Pride rurale Allemagne extrême droite
Une mobilisation queer massive malgré un contexte tendu
Alors que Berlin s’apprête à accueillir jusqu’à 500 000 personnes ce week-end pour le Christopher Street Day (CSD), la plus grande manifestation LGBTQIA+ du pays, l’événement a failli ne pas voir le jour. L’organisation a été fragilisée par le retrait de plusieurs sponsors, notamment américains. En cause : la montée du climat « anti-woke » aux États-Unis, qui a conduit de nombreuses entreprises à renoncer à leurs programmes en faveur de la diversité et de l’inclusion depuis la réélection de Donald Trump. Faute de financements suffisants, il manquait encore 200 000 € à l’association organisatrice au mois de mai. C’est grâce à une campagne de financement participatif que l’événement a pu être maintenu in extremis.

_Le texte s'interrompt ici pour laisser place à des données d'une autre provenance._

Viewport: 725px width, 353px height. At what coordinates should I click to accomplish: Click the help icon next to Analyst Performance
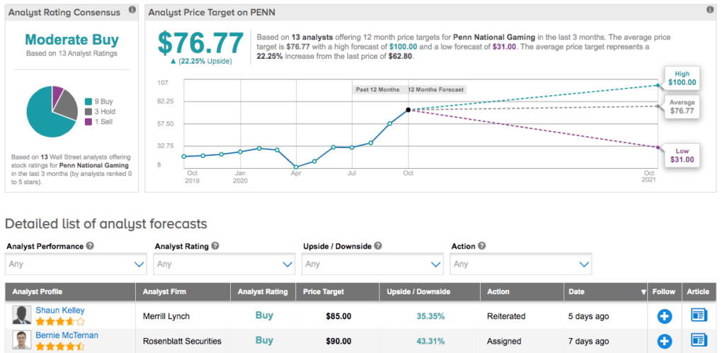[89, 246]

Le drapeau arc-en-ciel banni du Bundestag
Pour la première fois, aucun drapeau arc-en-ciel ne flottera devant le Parlement allemand à l’occasion du CSD. Cette décision de la présidente du Bundestag, Julia Klöckner (CDU), est justifiée par une volonté de préserver la « neutralité » politique de l’institution. Une décision qui a suscité une vive polémique dans le pays, jusqu’à provoquer la réaction du chancelier Friedrich Merz (CDU) lui-même, qui a comparé le Parlement à un « chapiteau de cirque ». Le débat met en lumière un durcissement du climat politique, tant en Allemagne qu’à l’étranger.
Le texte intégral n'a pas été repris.